GARTHWILSON wrote:
Several other desirables are already implemented in the 65816, like a long relative branch, stack-relative addressing, block move, push an indirect address or a literal on the stack, movable base page that doesn't have to be ZP, 16-bit stack pointer, etc..
I had sent an instruction suggestion to WDC the other day, and got an e-mail back from Bill Mensch himself. I was surprised at that.
Anyway, I recommended adding two instructions: ADX and ADY -- add a signed value to either X or Y. It would have the same addressing modes as CPX and CPY. Because the value added is sign-extended, there would be no immediate need for a SBX/SBY (subtract from X/Y) instruction. Also, ADX/ADY would behave as if the carry flag were pre-cleared. Thus, doing a 16-bit or 32-bit addition with these instructions would become about as efficient as doing an 8-bit or 16-bit addition with the existing processors.
Quote:
Putting just a few of Forth's internals like NEXT , nest , and unnest in microcode would make a big difference in execution speed and I believe could be used for other higher-level languages as well.

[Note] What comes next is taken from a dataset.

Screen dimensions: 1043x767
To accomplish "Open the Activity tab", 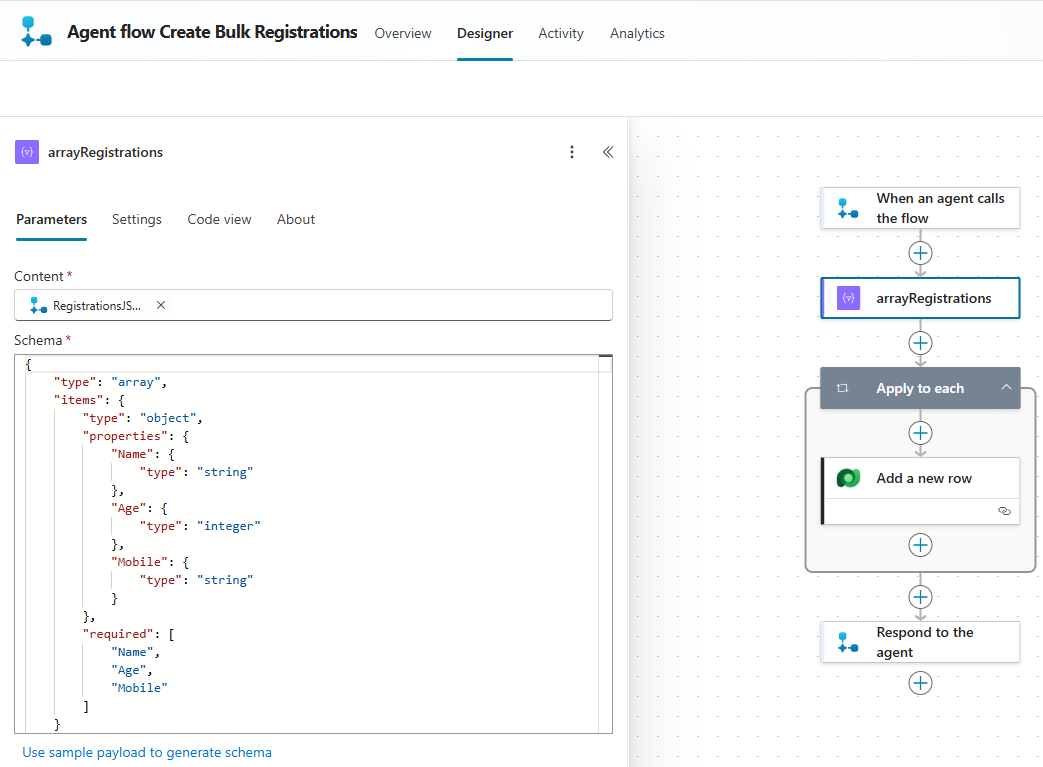I will (561, 33).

While this is true, I wouldn't rank this as terribly high priority.
I would definitely consider, however, adding a rational math coprocessor to the chip. Why rational and not floating point? Because it works with integers and basically consists of an integer multiplier/divider, which takes a whole lot less transistors than a floating point processor. The only really specialized piece of hardware in it would be the rational reducer, which would reduce a fraction to its lowest form.
In addition, rationals can express certain mathematical quantities more precisely than floating point in the same memory space (e.g., 355/113 for Pi, for example).
Note that the dynamic range of the RPU (for lack of better term) wouldn't appear to be as great as an FPU at first, but there are three ways to mitigate this in software:
1. Use the RPU with an explicitly 65xx-managed exponent. This gives a hybrid approach that gives the advantages of both, at a slight expense in speed.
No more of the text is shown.